Information provided:
===
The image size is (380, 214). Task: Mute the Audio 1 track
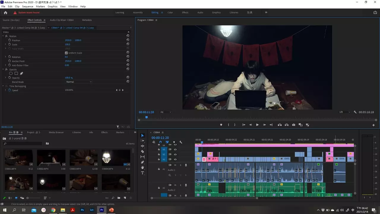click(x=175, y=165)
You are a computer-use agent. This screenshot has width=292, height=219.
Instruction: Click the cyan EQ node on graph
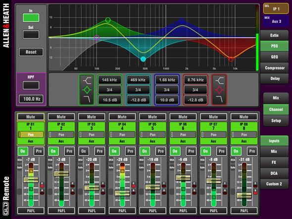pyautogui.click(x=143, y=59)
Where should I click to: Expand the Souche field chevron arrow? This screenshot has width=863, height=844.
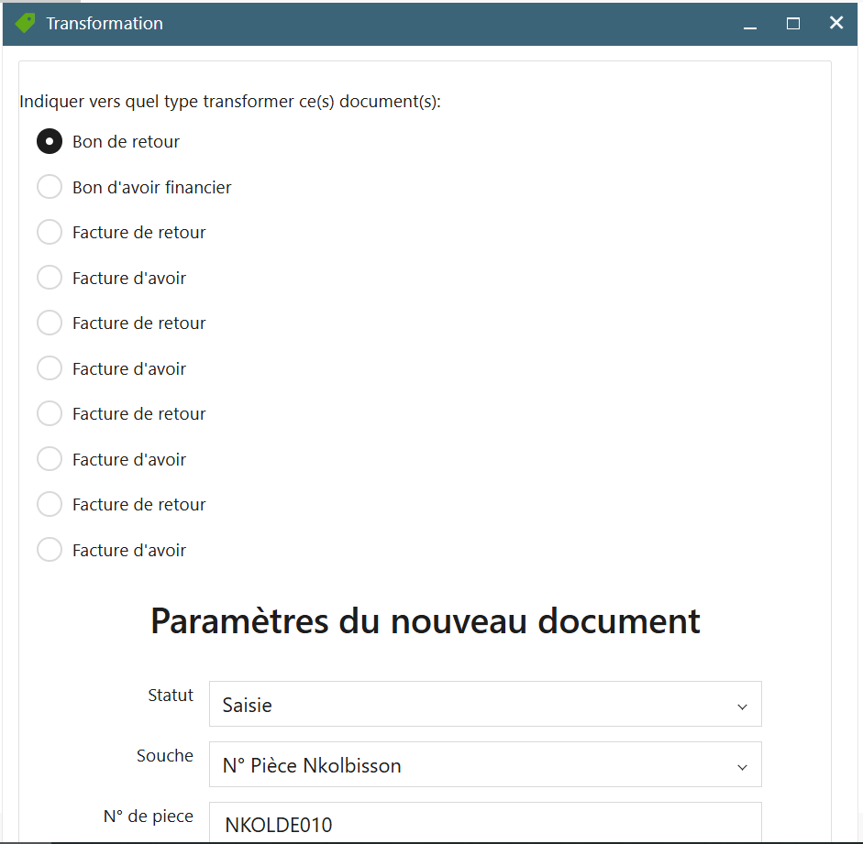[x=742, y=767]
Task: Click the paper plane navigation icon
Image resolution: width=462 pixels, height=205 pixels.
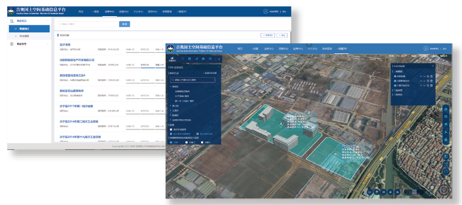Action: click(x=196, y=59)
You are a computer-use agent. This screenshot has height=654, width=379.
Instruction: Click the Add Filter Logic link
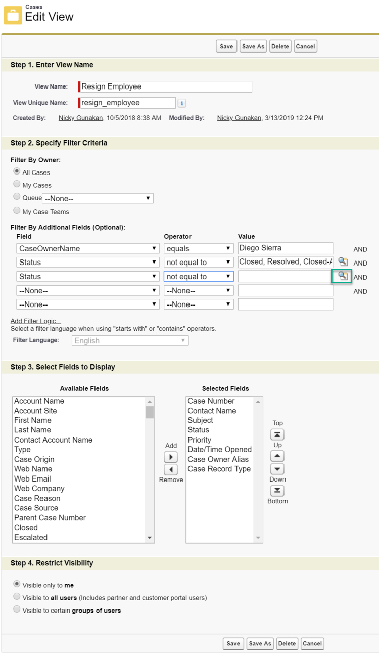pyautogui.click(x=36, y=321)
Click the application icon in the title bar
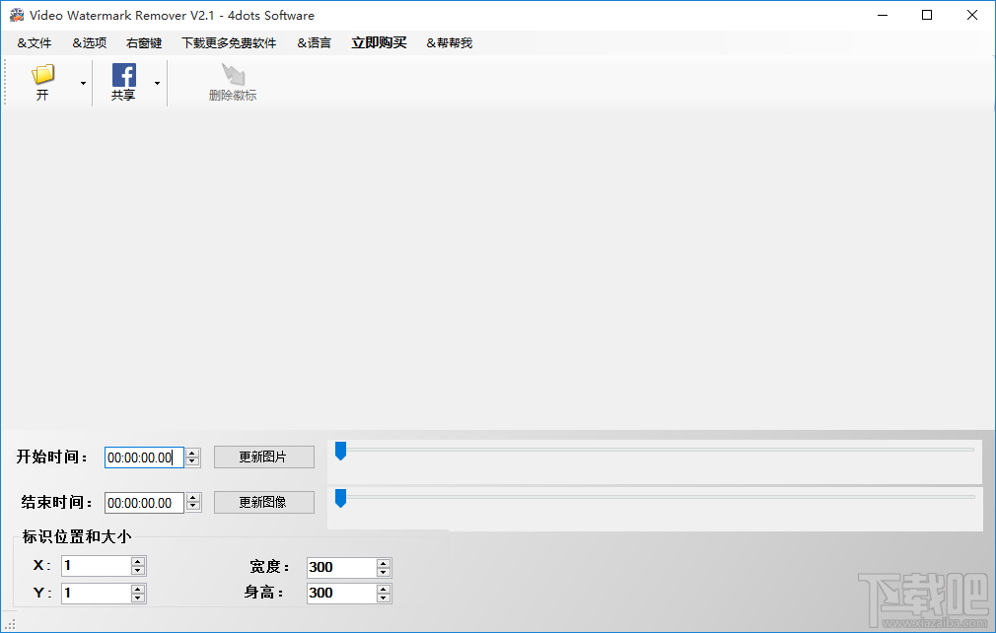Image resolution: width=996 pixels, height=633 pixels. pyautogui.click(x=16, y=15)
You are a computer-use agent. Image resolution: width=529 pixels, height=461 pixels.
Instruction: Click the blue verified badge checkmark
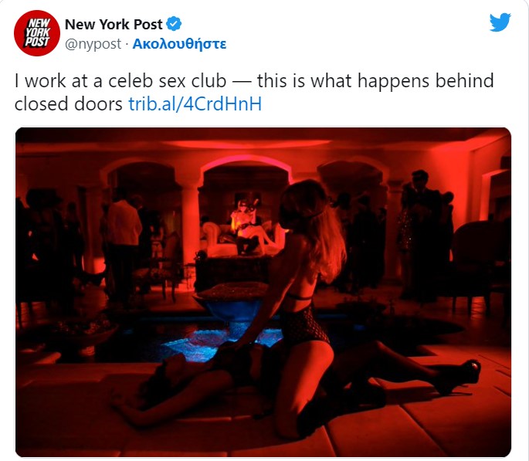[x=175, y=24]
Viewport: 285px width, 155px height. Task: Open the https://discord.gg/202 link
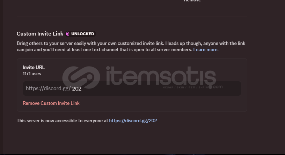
===
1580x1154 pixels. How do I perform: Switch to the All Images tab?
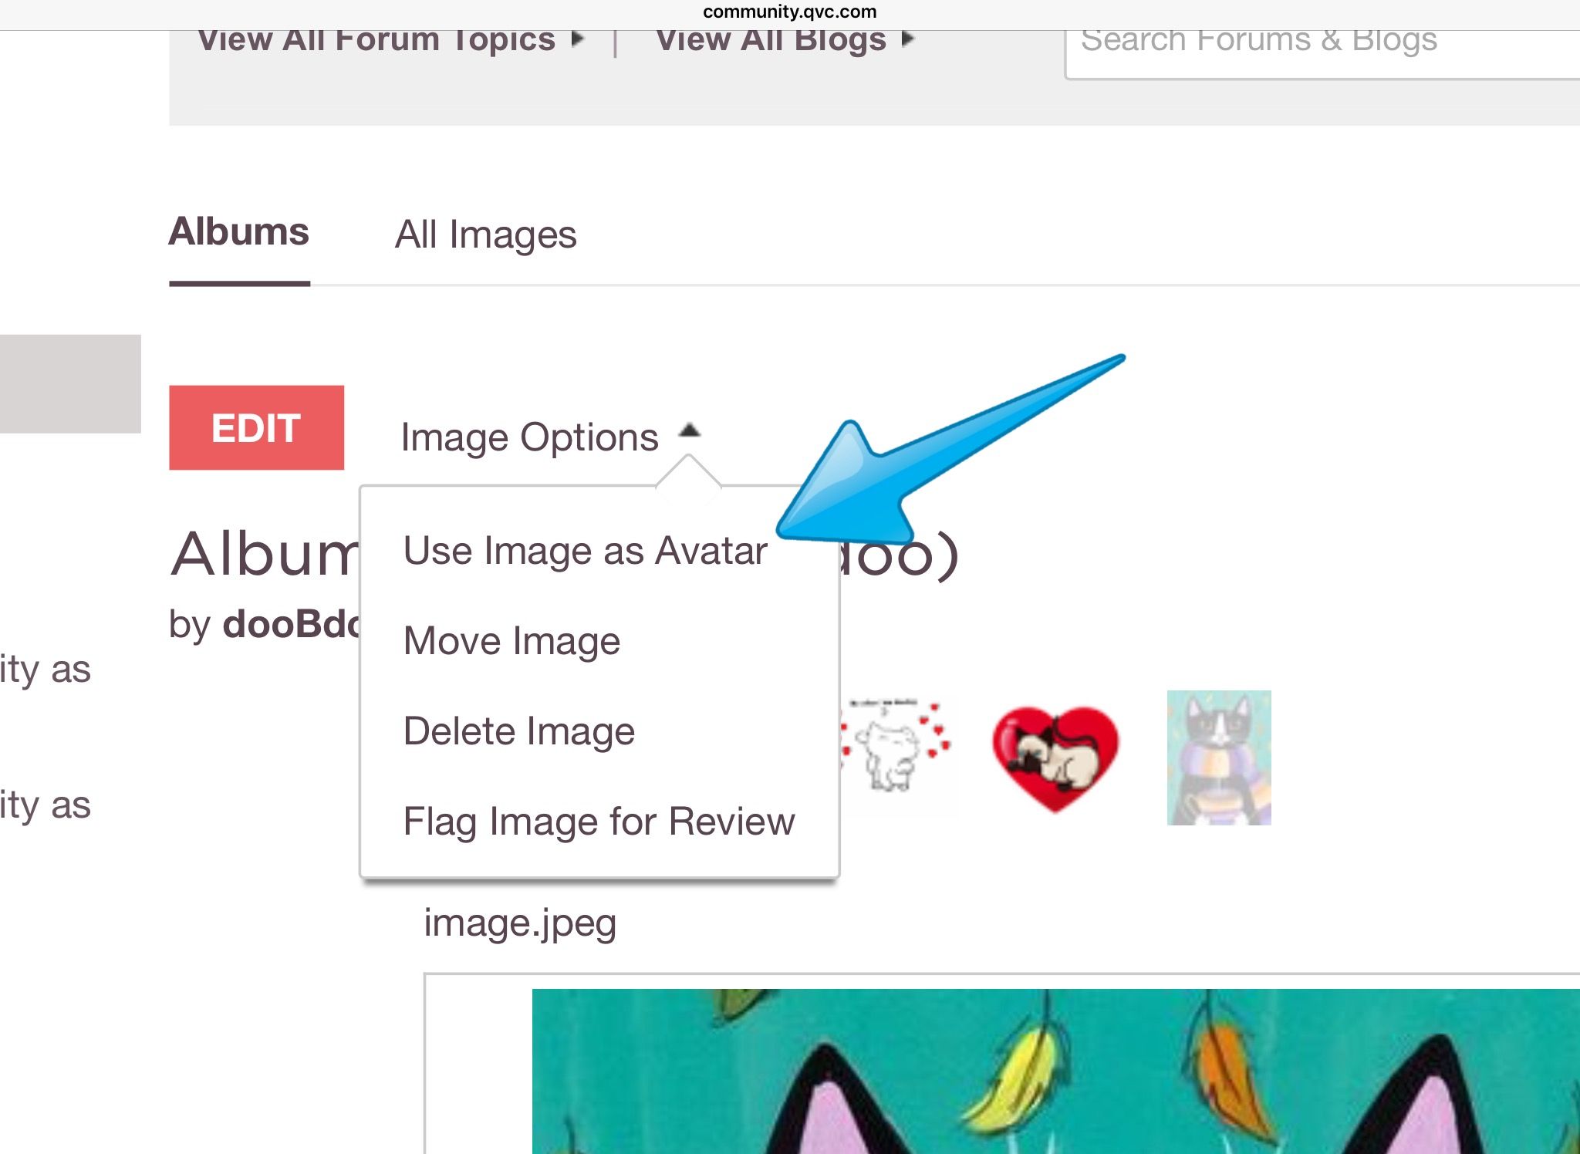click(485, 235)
===
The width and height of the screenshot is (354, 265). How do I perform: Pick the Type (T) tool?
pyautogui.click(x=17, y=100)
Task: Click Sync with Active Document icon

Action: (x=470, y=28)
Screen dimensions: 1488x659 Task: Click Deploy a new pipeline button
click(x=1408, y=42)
===
What needs to be done: The data above holds the lines to copy: start at the one with "The image size", stop at the one with "Task: Click the paper plane navigation icon", include both, copy them exactly without pictures, and copy nothing else.

Completed task:
The image size is (380, 214). Task: Mute the Audio 1 track
click(x=175, y=165)
You are a computer-use agent. This screenshot has width=292, height=219.
Instruction: Click the cyan EQ node on graph
pyautogui.click(x=143, y=59)
Where should I click to: Expand the Souche field chevron arrow? This screenshot has width=863, height=844.
[x=742, y=767]
Task: Click the paper plane navigation icon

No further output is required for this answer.